Waymo and Uber have concluded their robotaxi pilot program in Phoenix, Arizona, the two companies confirmed on Monday, closing the chapter on what both described as a limited but instructive collaboration.

"Phoenix was our first pilot market with Waymo and was an intentionally limited deployment, reaching just over a dozen vehicles dedicated to the program," Uber said in a statement. "We learned a lot from that collaboration, which helped us to quickly scale Austin and Atlanta, where hundreds of Waymo AVs are available exclusively on Uber and our coverage area continues to expand."

Waymo, for its part, characterized the initiative as a success. "It was a productive pilot that paved the way for future expansions and partnerships across the globe," the Alphabet-owned company said in a statement.

The pilot's conclusion was first flagged publicly by autonomous vehicle industry researcher Grayson Brulte, founder of Autmny AI, in a social media post on Monday. The program had actually ended approximately one month prior to that disclosure.

The vehicles Waymo deployed in Phoenix for the Uber partnership will not sit idle. The Google sister company said those automated vehicles will remain in operation in Phoenix, now making autonomous deliveries through DoorDash — a direct competitor to Uber Eats.
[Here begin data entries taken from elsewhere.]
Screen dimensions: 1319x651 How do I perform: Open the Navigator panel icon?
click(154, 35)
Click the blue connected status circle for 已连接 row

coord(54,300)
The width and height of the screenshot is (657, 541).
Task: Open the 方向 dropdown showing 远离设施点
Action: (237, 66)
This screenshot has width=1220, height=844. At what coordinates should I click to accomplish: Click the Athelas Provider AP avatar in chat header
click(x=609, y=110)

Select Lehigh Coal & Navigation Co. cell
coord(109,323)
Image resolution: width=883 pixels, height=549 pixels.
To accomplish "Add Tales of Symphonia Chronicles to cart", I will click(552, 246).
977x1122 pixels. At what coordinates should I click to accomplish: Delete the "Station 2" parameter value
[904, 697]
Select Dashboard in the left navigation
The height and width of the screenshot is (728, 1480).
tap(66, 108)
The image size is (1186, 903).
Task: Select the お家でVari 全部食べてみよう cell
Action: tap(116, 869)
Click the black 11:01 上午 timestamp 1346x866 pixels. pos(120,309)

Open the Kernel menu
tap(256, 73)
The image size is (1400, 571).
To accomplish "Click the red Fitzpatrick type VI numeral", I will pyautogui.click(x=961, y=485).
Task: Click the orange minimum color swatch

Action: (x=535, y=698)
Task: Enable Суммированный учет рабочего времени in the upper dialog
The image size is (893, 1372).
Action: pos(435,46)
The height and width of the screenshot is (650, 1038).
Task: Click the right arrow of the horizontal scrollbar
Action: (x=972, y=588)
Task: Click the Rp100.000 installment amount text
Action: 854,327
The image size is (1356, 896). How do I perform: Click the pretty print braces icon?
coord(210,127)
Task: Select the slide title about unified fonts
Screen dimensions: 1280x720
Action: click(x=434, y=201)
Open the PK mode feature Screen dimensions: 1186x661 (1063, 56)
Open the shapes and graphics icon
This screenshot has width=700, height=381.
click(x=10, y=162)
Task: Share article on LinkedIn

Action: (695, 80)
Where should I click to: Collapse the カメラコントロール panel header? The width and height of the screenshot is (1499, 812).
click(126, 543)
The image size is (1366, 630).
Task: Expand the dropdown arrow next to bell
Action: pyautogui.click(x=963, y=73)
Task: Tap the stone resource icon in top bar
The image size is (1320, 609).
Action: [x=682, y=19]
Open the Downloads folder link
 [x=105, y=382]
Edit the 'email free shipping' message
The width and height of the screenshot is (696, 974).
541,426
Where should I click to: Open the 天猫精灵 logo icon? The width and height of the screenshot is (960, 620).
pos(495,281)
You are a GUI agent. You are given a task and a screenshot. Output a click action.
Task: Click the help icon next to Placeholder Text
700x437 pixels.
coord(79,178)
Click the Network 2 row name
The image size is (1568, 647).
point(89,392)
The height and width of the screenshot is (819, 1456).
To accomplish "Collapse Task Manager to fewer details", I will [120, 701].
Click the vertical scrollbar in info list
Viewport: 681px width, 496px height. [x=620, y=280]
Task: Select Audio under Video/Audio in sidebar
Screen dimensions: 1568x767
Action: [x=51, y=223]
Waymo operates a fleet of roughly 4,000 automated vehicles across the United States. Beyond Phoenix, the company makes its driverless rides available exclusively through Uber in Austin and Atlanta. In nine other cities, Waymo's passenger service runs primarily through its own app, with limited access via public transit partnerships.

The company also has plans to expand through an agreement with Lyft — an Uber rival — to offer robotaxi rides in Nashville later this year, without exclusivity arrangements.

The end of the Phoenix program raises broader questions about Uber's positioning in an autonomous vehicle market that is still taking shape. Uber executives have argued that the company serves as the essential demand platform that robotaxi operators will need to reach riders at scale.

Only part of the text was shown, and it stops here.